--- Material provided Enclosed Below ---

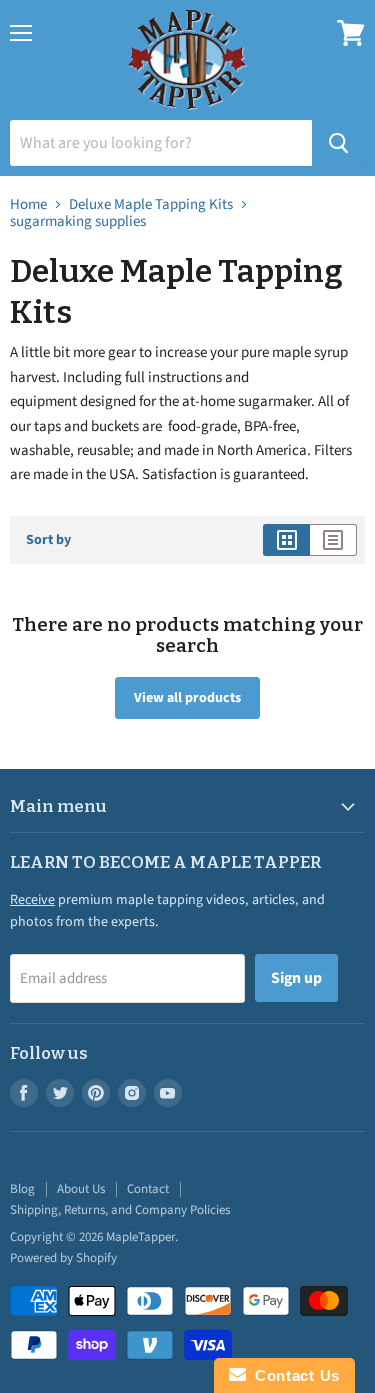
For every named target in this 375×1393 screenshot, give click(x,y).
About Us (81, 1189)
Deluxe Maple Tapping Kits (151, 204)
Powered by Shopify (63, 1258)
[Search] (338, 143)
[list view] (333, 540)
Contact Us (293, 1375)
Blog (22, 1189)
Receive (32, 900)
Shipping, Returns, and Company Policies (120, 1210)
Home (28, 204)
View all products (187, 698)
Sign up (296, 978)
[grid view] (286, 540)
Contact (148, 1189)
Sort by (48, 540)
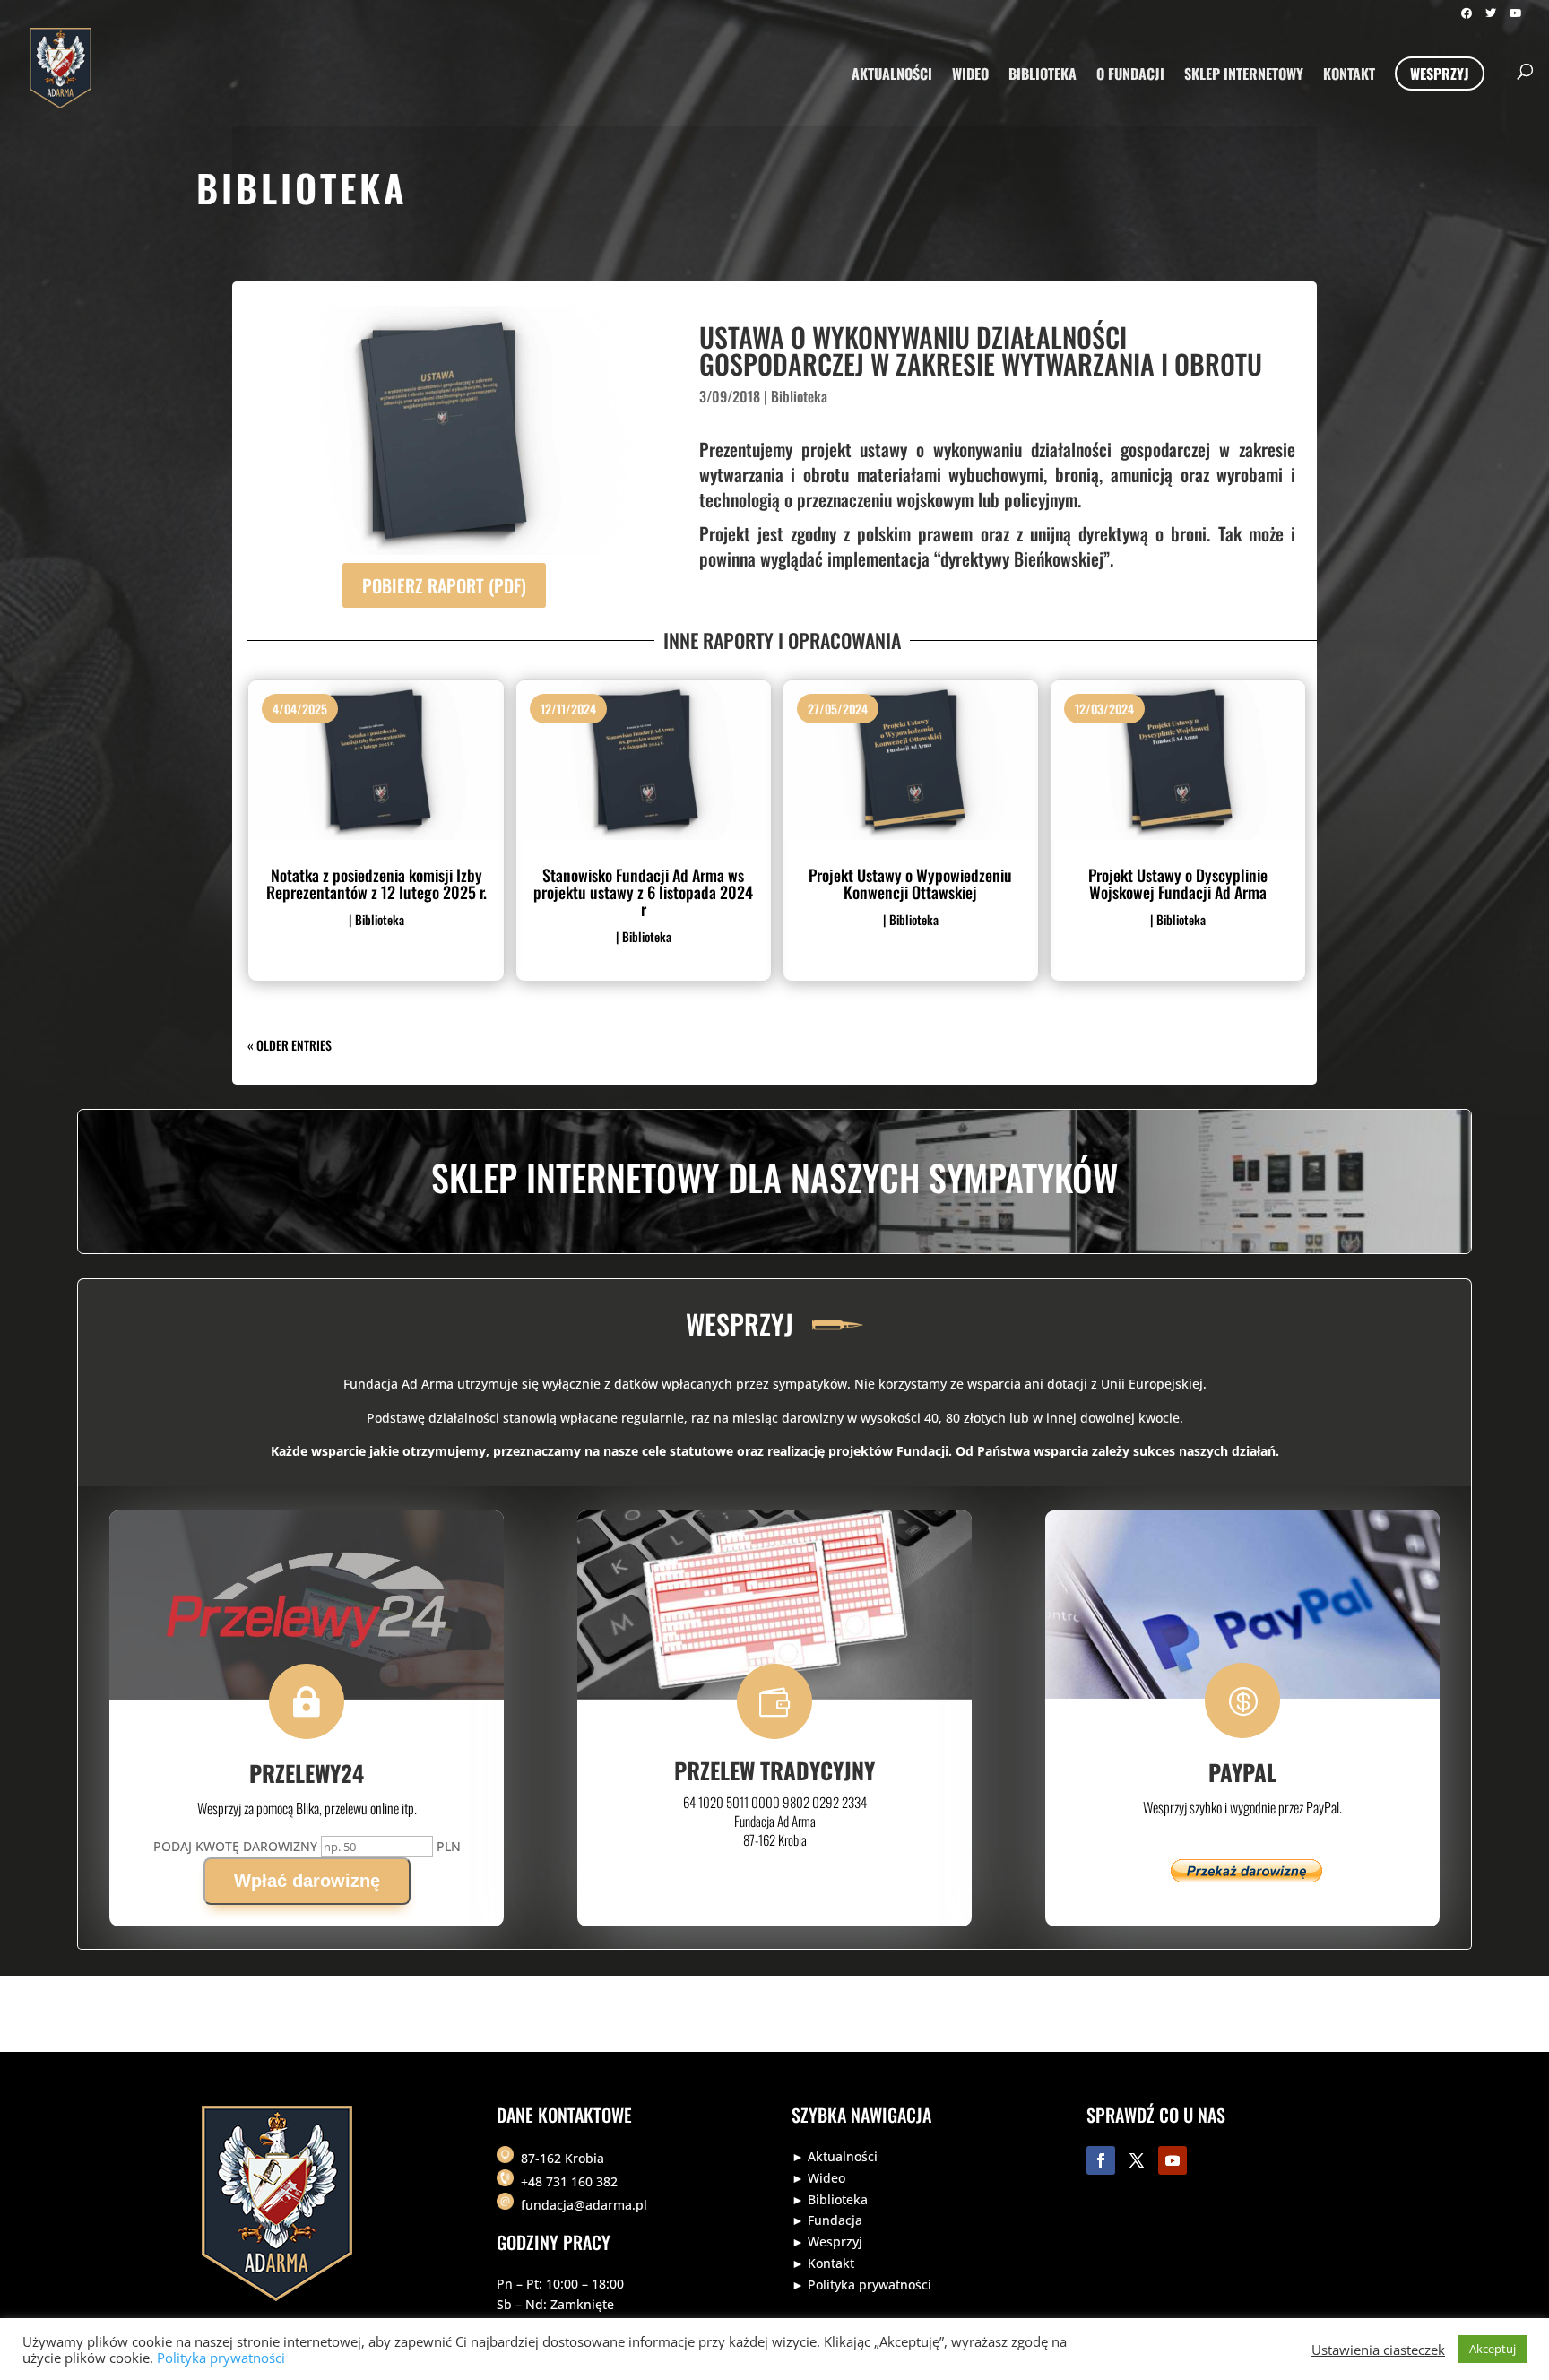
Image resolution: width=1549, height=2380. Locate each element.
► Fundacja (827, 2220)
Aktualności (892, 75)
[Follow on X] (1136, 2160)
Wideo (970, 75)
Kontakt (1349, 75)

--- End of Enclosed Material provided ---

§ **To do**
Transcribe all lines above exactly, skipping pictures.

§ **Answer section**
For every named target in this 375×1393 screenshot, give click(x,y).
About Us (81, 1189)
Deluxe Maple Tapping Kits (151, 204)
Powered by Shopify (63, 1258)
[Search] (338, 143)
[list view] (333, 540)
Contact Us (293, 1375)
Blog (22, 1189)
Receive (32, 900)
Shipping, Returns, and Company Policies (120, 1210)
Home (28, 204)
View all products (187, 698)
Sign up (296, 978)
[grid view] (286, 540)
Contact (148, 1189)
Sort by (48, 540)
Image resolution: width=1549, height=2380. Locate each element.
► Fundacja (827, 2220)
Aktualności (892, 75)
[Follow on X] (1136, 2160)
Wideo (970, 75)
Kontakt (1349, 75)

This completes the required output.